If you already have credentials for the older data export services, you can skip this step. You can reuse the same credentials to access your Enriched Events Export data.

Validate your Credentials

Verify you can access export data using the credentials you got from Optimizely Support:

  1. Install AWS command line tools.
  2. Run aws configure to input your access key and secret access key.
  3. Copy your Optimizely account ID (can be found under account settings)
  4. List the files in your S3 directory, using your account id:
  • aws s3 ls s3://optimizely-events-data/v1/account_id=/
    Note: The final forward-slash is necessary because your credentials will only provide access to one folder inside the Optimizely Amazon S3 bucket.
  1. To actually inspect and access the data, you'll need third-party tools. For more information see Access and inspect data.
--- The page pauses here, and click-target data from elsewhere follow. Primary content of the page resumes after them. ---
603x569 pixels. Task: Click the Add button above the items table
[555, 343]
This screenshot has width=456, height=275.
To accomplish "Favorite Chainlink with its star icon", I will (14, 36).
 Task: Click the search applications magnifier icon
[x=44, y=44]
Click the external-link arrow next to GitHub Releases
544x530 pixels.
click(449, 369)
You should see a list of all your projects that have running or completed experiments.

Troubleshooting

If you see the following message:
An error occurred (AccessDenied) when calling the ListObjects operation: Access Denied

  • Try running aws configure again and double-check that you copied and pasted your credentials correctly.
  • Confirm that you’re including the final forward-slash after your account ID.

Data Specification

Event Types

Enriched Events Export gives you access to:

  • Decision events (also known as impressions): special events that are fired when Optimizely “decides” that a visitor is bucketed into a certain experiment/variation pair.
  • Conversion events (known simply as events): all other events that are fired when a visitor “converts” to a desirable action, such as a click, page view or purchase.
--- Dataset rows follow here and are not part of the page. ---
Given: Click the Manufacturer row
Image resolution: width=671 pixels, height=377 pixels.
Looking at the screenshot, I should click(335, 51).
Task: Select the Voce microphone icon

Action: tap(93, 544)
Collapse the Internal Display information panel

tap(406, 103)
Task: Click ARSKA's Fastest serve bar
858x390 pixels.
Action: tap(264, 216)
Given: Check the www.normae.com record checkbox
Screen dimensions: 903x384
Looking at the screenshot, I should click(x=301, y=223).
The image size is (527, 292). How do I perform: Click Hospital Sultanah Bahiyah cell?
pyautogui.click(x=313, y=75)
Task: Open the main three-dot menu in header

Your export contains the same decision and conversion event data that Optimizely uses to display your experiment results, or metrics, on the Results page. This means you can easily correlate your analysis with our Results page. For more information, see How Optimizely counts conversions.

Event Content

Your event data contains:

Raw data as sent by the Optimizely client or Event API, including (but not limited to):

  • event timestamp
  • visitor ID
  • event (entity) ID and event name
  • user attributes
  • event tags
  • misc visitor and event metadata (user-agent etc.)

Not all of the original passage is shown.